Wel raadt hij ons twee andere huizen aan. Eén ervan hebben we voor de lockdown toevallig tijdens een tochtje al gezien, waarbij we er omheen liepen. Het plekje is idyllisch met een fantastisch uitzicht en het huis ziet er superromantisch uit. Het kleine logeerhuisje dat er naast staat, is inie-mini en in zeer slechte staat. De makelaar vertelt dat er veel onderhandelingsruimte is, dus willen we graag nog eens kijken. We rijden achter hem aan. Het giet nog steeds. Wij zijn gewend met een sukkelgangetje te rijden, genietend van het landschap, maar de makelaar is natuurlijk gewoon aan het werk en rijdt al gauw de toegestane 90 kilometer per uur over de bochtige, smalle wegen. Martijn moet zich goed concentreren om hem niet uit het oog te verliezen, ook vanwege de zwiepende ruitenwissers. Ik heb het gevoel in een achtbaan karretje te zitten… Enigszins duizelig arriveren we bij het schattige huisje. Ik pak een paraplu, maar kerels doen dat natuurlijk niet. We stappen door het zompige grasland om het huis. Het geheel is werkelijk heel sfeervol, maar we zien steeds meer details die ons zorgen baren. Het is er muf en vochtig. Geen verwarming, behalve één houtkachel. De douchewanden zijn twee meter hoog, daarboven is het open. Er is boven de douche een luchtafvoer. Als ik op zolder loop, zie ik dat die afvoer een gat in de houten vloer is waarin een plastic roostertje gedrukt zit. De vochtige lucht komt dus uit op zolder. Het dak is afgetimmerd met spaanplaat. De keuken is zeg maar ‘eenvoudig’. Enkel glas. Bewegende vloeren. Alles is op te lossen, natuurlijk. Een tijd flink klussen, maar…. de wanden van het logeerhuisje staan schrikbarend bol en moeten volgens de makelaar ook geheel vernieuwd worden. Een geweldige plek, maar hier hebben we een aannemer nodig. Een project dus en dat hebben we niet afgesproken. Het huis wordt verplaatst naar de lijst “afgeschoten”en wij stappen druipend in de auto, onder grote belangstelling van een tiental Limousin koeien…
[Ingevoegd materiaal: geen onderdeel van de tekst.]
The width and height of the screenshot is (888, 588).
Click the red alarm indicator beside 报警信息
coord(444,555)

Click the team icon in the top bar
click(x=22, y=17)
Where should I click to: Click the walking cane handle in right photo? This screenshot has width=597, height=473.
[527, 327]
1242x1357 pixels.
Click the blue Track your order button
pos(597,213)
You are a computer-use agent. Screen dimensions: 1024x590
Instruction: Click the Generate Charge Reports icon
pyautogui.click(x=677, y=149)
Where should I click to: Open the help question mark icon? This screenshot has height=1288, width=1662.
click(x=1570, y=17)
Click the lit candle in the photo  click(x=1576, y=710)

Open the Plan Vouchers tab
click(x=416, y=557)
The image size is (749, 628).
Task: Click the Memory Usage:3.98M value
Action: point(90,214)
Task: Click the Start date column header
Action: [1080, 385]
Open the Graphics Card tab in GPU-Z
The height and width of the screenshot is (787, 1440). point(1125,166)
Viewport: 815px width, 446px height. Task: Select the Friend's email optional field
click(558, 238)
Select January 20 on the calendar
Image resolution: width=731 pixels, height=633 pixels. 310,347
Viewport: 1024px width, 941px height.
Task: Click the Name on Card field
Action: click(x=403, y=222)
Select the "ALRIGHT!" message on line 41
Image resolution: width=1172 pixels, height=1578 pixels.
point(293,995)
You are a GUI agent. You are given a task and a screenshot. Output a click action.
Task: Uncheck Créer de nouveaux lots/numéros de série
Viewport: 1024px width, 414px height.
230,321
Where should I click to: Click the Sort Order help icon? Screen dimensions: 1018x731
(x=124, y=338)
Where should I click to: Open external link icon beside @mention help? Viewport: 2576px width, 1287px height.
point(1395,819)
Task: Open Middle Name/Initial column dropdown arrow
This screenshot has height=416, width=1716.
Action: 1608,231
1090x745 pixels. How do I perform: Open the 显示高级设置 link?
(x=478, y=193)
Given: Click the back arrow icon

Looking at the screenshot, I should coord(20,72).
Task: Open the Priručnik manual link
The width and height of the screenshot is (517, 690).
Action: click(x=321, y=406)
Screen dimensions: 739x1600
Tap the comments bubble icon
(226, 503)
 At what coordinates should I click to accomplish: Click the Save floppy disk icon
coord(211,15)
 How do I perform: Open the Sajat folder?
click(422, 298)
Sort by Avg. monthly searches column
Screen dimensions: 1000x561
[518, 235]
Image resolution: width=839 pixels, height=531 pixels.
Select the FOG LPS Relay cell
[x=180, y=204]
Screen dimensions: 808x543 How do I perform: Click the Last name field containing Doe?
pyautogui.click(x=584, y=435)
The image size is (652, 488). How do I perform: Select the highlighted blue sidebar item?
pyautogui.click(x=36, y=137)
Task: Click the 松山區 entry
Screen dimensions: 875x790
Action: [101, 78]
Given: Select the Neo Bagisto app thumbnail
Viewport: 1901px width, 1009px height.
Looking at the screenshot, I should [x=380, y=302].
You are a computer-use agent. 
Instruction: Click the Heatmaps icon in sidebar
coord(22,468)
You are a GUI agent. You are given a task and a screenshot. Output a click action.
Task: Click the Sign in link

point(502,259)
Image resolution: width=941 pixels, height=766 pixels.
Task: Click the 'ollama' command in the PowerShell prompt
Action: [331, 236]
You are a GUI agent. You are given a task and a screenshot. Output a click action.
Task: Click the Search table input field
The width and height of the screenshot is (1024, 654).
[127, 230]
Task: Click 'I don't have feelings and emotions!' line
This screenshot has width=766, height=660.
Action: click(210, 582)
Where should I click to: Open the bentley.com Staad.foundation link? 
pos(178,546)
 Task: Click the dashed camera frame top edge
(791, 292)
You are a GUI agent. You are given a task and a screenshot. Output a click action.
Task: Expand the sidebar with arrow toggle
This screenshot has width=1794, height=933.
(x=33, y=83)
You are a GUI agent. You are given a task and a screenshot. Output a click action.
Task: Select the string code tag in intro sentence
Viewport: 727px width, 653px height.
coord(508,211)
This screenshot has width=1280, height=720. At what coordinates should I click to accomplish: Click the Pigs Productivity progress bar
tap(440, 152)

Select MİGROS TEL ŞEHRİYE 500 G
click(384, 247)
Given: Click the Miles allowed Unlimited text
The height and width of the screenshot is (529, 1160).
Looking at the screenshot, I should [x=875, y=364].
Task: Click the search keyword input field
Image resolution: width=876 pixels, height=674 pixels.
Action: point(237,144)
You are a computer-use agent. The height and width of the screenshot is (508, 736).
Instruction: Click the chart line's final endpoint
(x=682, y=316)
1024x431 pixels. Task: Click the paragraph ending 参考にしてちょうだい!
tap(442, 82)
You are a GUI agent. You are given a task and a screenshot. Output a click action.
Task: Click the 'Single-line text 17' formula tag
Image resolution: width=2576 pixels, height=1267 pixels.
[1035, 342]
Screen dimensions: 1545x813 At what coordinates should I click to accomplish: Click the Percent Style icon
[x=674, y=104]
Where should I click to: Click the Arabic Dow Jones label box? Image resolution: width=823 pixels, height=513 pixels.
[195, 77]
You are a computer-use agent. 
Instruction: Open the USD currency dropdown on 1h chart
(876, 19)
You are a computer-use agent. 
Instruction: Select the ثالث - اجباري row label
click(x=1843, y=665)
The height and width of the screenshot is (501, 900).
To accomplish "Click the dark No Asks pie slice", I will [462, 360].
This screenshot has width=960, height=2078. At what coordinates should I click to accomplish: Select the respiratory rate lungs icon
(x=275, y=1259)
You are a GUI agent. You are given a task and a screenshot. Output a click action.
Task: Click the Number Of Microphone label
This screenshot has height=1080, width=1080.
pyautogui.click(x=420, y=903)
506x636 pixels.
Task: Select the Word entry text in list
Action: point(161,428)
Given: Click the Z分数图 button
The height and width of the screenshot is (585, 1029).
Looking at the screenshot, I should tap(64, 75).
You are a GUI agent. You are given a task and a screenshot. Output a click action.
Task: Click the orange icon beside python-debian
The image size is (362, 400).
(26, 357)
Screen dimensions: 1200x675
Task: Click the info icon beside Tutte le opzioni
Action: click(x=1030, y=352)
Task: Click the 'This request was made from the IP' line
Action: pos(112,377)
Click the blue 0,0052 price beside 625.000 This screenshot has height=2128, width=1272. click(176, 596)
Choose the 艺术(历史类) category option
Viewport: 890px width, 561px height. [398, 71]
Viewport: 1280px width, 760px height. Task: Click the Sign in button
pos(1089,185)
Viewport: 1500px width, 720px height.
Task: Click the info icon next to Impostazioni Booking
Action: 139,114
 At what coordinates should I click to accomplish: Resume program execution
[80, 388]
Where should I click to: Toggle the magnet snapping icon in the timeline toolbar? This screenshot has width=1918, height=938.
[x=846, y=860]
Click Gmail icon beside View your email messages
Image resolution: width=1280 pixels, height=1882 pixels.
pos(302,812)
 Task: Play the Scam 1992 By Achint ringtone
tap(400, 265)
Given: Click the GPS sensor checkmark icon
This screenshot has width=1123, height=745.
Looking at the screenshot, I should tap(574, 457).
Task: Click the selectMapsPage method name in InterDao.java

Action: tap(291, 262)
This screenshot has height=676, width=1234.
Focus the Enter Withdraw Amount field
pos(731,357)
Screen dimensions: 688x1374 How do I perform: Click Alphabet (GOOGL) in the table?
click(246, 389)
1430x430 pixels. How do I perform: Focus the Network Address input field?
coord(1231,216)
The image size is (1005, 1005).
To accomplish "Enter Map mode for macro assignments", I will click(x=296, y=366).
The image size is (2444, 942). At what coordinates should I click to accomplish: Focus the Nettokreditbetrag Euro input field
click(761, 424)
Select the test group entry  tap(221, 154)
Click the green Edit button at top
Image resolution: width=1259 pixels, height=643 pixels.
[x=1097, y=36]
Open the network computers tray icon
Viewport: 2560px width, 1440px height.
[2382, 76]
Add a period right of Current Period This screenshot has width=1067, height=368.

Achter de coureur-makelaar aan op naar het volgende huis dat aan de rand van een dorp ligt. Kruipdoor, sluipdoor over een smalle weg waarbij we de spiegels moeten inklappen willen we zonder krassen langs de ‘en pierre’ muren komen. Oef, denken we hardop, hoe zal dat met een verhuiswagen moeten? Een groot wit houten hek moet geopend om het pad langs een solide uitziend huis op te rijden. We voelen direct dat dit niet ons huis wordt. Het is degelijk en goed afgewerkt, vast en zeker comfortabel, maar niks voor ons. Tuttig met bogen en een bordes. Bovendien is er beneden de tuin een steengroeve. Onzichtbaar vanuit huis en tuin, maar hoorbaar. Alsof er een mega wasmachine vol keien draait. Dat staat niet in de advertentie…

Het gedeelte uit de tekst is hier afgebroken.